State Rep. Yingling opposes tax plan as it stands
Democratic state Rep. Sam Yingling (Grayslake) is leaving no stone unturned to ensure that his voice is heard in opposition to Gov. J.B. Pritzker’s proposed “fair tax.”
“The Chicago Tribune published a letter I wrote asking the Illinois House to take more time to fully deliberate the issues concerning the proposed 'fair tax,' Yingling wrote in a post to Facebook. “The current proposals do not adequately address the crushing burden that our property tax system places on homeowners. This may be the only time in a generation to get it right and the members of the House of Representatives must not be rushed.”

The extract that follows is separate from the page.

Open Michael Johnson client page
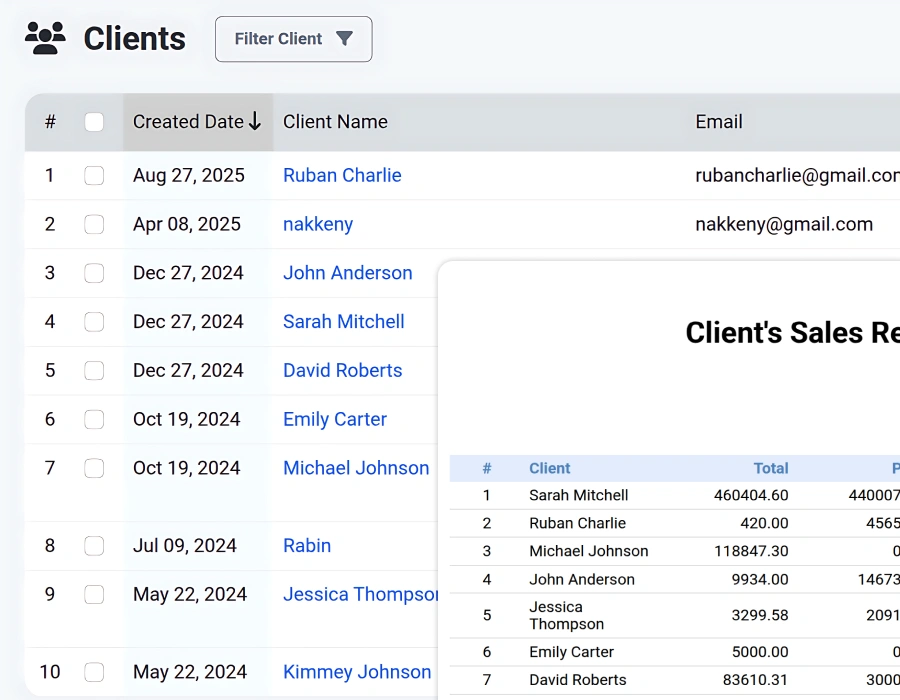The height and width of the screenshot is (700, 900). (x=356, y=468)
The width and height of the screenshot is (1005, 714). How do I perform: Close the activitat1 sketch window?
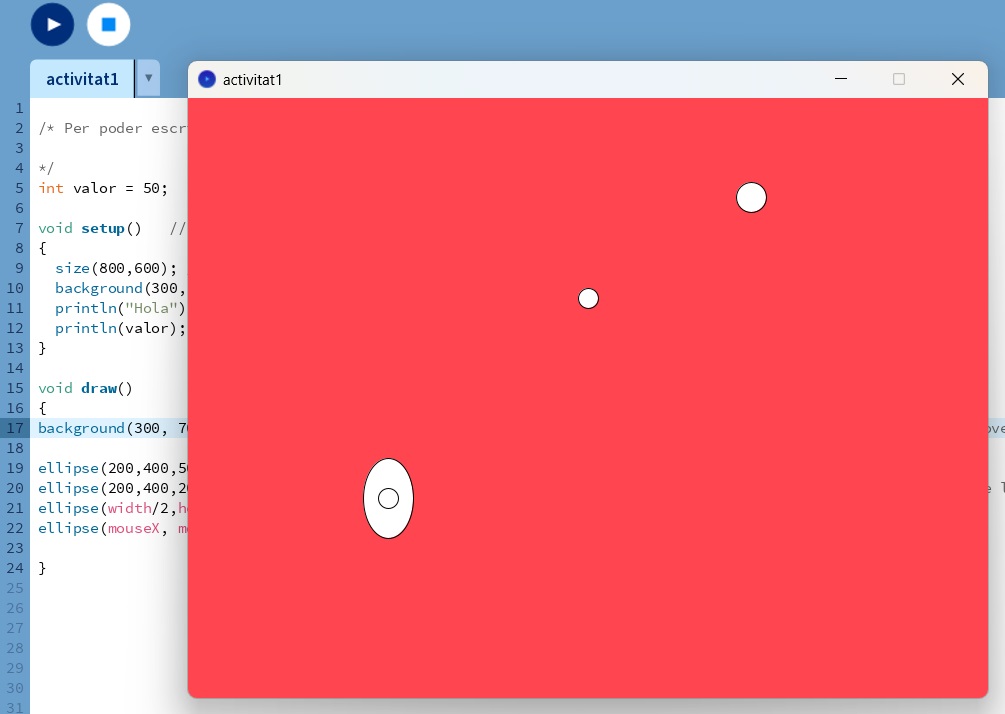pyautogui.click(x=957, y=79)
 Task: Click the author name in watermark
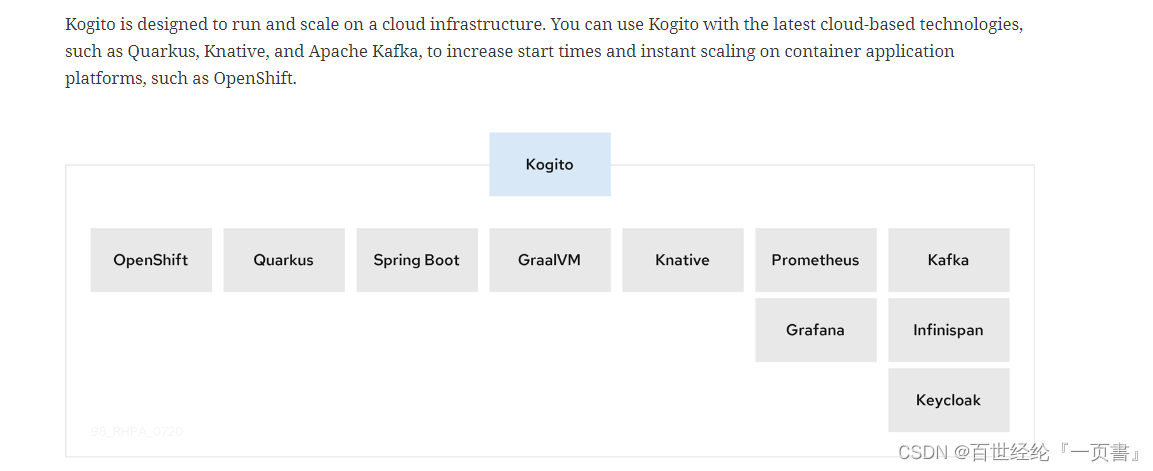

In his Tribune letter, Yingling recalled how his now 90-year-old grandmother “was forced to work a part-time job to pay her property taxes” not long ago after her husband and his grandfather became ill. “In Illinois, the disproportionate reliance on and financial burden of property taxes to fund government — roads and bridges, education, police, fire and other essential services — is devastating,” he wrote.
As stressful as things were for his grandmother, Yingling said she hasn’t had it as hard as some.
“This is happening in neighborhoods all over Illinois, not only in Lake County and the Southland of Cook County, but in all 102 counties of the state, where families are losing their lifelong investment to soaring property tax rates they can no longer afford,” he continued in the Tribune letter. “Illinois' reliance on an abusive and regressive property tax system is a major factor for growing income inequality. It threatens families’ sense of security. People should not be punished for working hard, raising a family and investing their life savings in a home.”
Yingling said nothing about Pritzker’s proposal addresses those issues.
“While adoption of a progressive income tax might be a logical step toward achieving a fairer and more equitable overall income tax system here, we cannot address the inequities in the tax system without addressing the entire system, both income taxes and property taxes,” he wrote. “The current proposals do not adequately address the crushing burden that our property tax system places on homeowners. I will be a 'no' vote unless adoption of a progressive income tax ends the state’s regressive and abusive property tax system.”